Baisse des contrats aidés en 2018 : une décision inacceptable

Après la décision prise de baisser le nombre de contrats aidés en 2017 – qui engendre d’ores et déjà de grandes difficultés dans un certain nombre de réseaux – l’union nationale des employeurs de l’ESS (UDES) juge cette annonce inacceptable sur le fond et sur la forme ! 
 
Pour mémoire 460 000 personnes ont été embauchées en contrats aidés en 2016 : comment se satisfaire de 200 000 emplois seulement pour l’année 2018 avec un taux moyen de prise en charge de 50% ? 
 
Diminuer drastiquement les contrats aidés, c’est mettre fin à un dispositif qui fait ses preuves dès lors que les titulaires sont accompagnés et formés.
 
Ces contrats représentent 7% des emplois dans l’économie sociale et solidaire soit 170 000 emplois au bénéfice des jeunes et des personnes éloignées de l’emploi.
 
80 000 jeunes ont déjà été embauchés en emplois d’avenir par les entreprises de l’économie sociale et solidaire : 1 jeune sur 2 a pu trouver le chemin d’un emploi durable grâce à la formation et à l’accompagnement dont il a bénéficié.

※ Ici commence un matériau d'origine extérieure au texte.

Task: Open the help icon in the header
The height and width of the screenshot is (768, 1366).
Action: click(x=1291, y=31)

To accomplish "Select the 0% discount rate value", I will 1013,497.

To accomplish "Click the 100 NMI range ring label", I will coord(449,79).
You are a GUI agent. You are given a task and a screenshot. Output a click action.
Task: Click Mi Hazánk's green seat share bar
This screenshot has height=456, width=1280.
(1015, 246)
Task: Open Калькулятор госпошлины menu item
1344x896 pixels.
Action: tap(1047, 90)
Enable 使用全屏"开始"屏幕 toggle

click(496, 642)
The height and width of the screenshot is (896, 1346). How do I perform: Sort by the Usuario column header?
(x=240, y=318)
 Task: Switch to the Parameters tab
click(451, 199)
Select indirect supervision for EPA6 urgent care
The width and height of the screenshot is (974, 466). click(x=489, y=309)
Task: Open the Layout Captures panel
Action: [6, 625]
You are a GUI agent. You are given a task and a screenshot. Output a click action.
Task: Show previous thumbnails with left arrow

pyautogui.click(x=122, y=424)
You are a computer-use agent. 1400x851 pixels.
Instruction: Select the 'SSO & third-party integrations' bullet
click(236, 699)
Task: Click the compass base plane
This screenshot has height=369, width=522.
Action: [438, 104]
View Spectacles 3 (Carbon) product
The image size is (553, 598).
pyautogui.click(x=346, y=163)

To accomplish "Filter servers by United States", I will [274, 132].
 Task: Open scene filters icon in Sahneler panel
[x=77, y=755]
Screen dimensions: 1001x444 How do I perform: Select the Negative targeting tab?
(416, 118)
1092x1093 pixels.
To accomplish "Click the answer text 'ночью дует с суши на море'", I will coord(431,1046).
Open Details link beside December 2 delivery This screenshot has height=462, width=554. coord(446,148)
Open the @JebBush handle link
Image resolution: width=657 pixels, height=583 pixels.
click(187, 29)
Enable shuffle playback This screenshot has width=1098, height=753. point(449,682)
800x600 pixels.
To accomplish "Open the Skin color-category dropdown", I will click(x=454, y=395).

Il est nécessaire de maintenir les emplois d’avenir et de faire évoluer le modèle des autres types de contrats aidés afin de les rendre plus efficaces dans la lutte contre le chômage.
 
L’UDES, qui s’oppose à la baisse brutale des contrats aidés, demande l’ouverture d’une concertation. L’Union plaide pour :
  • la mise en place d’un budget pluriannuel qui donne de la visibilité aux employeurs et évite le « stop and go » ;
  • l’assurance d’un haut niveau de prise en charge comprenant une formation diplômante ou certifiante et un accompagnement avec tutorat ;
  • l’ouverture d’une réflexion sur le ciblage, la durée et le niveau de financement de ces contrats.
En attendant de faire valoir ses propositions,  l’Union poursuit sa mobilisation et donne la parole aux employeurs de l’ESS.